Whenever Ryan Mountcastle’s heart rate went up, he began to feel light-headed, dizzy and nauseated. The feelings increased whenever the first baseman stepped in the batter’s box for the Orioles. Hitting, already a difficult task, felt impossible.
Having missed a month after experiencing vertigo, Mountcastle rejoined the Orioles on Sunday for the final game before the All-Star break, activated off the injured list with left-hander Bruce Zimmermann optioned to Norfolk. Mountcastle, 26, last played for Baltimore on June 8, but he believes he was already dealing with symptoms then. In his final two games, both in Milwaukee, Mountcastle went hitless in eight at-bats with five strikeouts.
“After the last game, I was like, ‘I think there’s something wrong,’” he said Sunday in the visitors’ clubhouse at Minneapolis’ Target Field. “This feels like the longest I’ve ever gone without playing, and it wasn’t fun at all. Just happy to be back and to feel like a normal human again.”
Mountcastle remained on the Orioles’ roster for the next three games but didn’t appear before landing on the IL. He said he had no history of vertigo before this experience, and he’s “praying” he won’t face it again.
“I felt like the ball was a pea size, and it was just blowing by me for a couple games there,” he said, “and I was like, ‘This doesn’t feel right.’”
To treat the symptoms, he took medication and did epley maneuvers, a series of head movements designed to relieve symptoms of vertigo. Mountcastle spent a week on the injured list before joining Triple-A Norfolk for a rehabilitation assignment, acknowledging he “still felt a little weird” during his first week with the Tides, in which he went 0-for-14 with three walks and six strikeouts. But he began to have a sense of normalcy “a week or so ago,” and it showed in his play. Mountcastle recorded hits in seven of his final eight rehab games, batting .300 with a home run and a .717 OPS, though he still struck out in more than a quarter of his plate appearances.
During Mountcastle’s rehab, Orioles manager Brandon Hyde was frequently coy about his potential return. Before Saturday’s game, Hyde echoed his previous comments, saying the team was taking a “day-to-day” approach with Mountcastle. Sunday, he acknowledged the uncertainty of Mountcastle’s situation made it difficult to forecast.
“I felt terrible for him,” Hyde said. “The whole team did, and I thought our guys did a great job of kind of rallying around him and giving him some space and some time that he needed. He was down in Norfolk for a while and trying to get back into the swing of things a little bit. I know he’s been feeling better here as of late, and he feels great today.”
The Orioles activated Mountcastle on the penultimate day of his 20-day rehab assignment, though he was out of the lineup for Sunday’s series finale against the Minnesota Twins. At the time he went on the IL, Mountcastle led the Orioles with 11 home runs. But he had slumped even before his struggles in Milwaukee, batting .180/.241/.310 in his previous 27 games. In his final 65 plate appearances before going on the IL, Mountcastle struck out 20 times, batting .158 with one home run and a .459 OPS.
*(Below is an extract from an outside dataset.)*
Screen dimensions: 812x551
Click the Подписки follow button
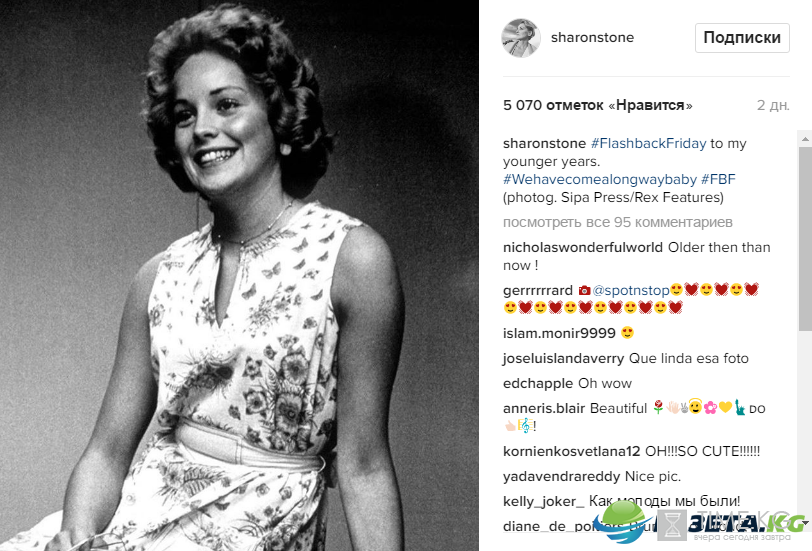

In his absence, Ryan O’Hearn secured the Orioles’ first base position. Since adjusting his hand position and posture in late May, O’Hearn is batting .327 and slugging .551, with the left-handed hitter typically serving as Baltimore’s cleanup hitter against right-handed starters but sitting against lefties.
Before going on the IL, Mountcastle, a right-hander hitter, posted a 1.017 OPS off lefties, compared to a .539 mark off right-handers, suggesting the potential for a platoon situation. Asked what Mountcastle’s return means for O’Hearn, Hyde replied, “Not much.”
“Ryan [O’Hearn] has been swinging the bat extremely well,” Hyde said. “He’s made a start against almost every right-handed starter so far, and Ryan’s swung the bat outstanding here the last month, month and a half. Done a great job. So adding Mounty just gives us another player, another good player, a guy that’s hit some homers, done some things in this league. But yeah, a good problem to have, a bunch of good players. But O’Hearn keeps doing what he’s doing, I’m not going to take him out.”
Hyde has said recently he has 13 position players he wants to give at-bats, and with Mountcastle replacing Zimmermann, a Baltimore-area native who had been providing length out of the bullpen, Hyde has 14 for now.
“It was definitely frustrating, and obviously, I want to be on the team,” Mountcastle said. “We’re playing really well and wanted to contribute. It just is what it is. I’m just happy to be back now.”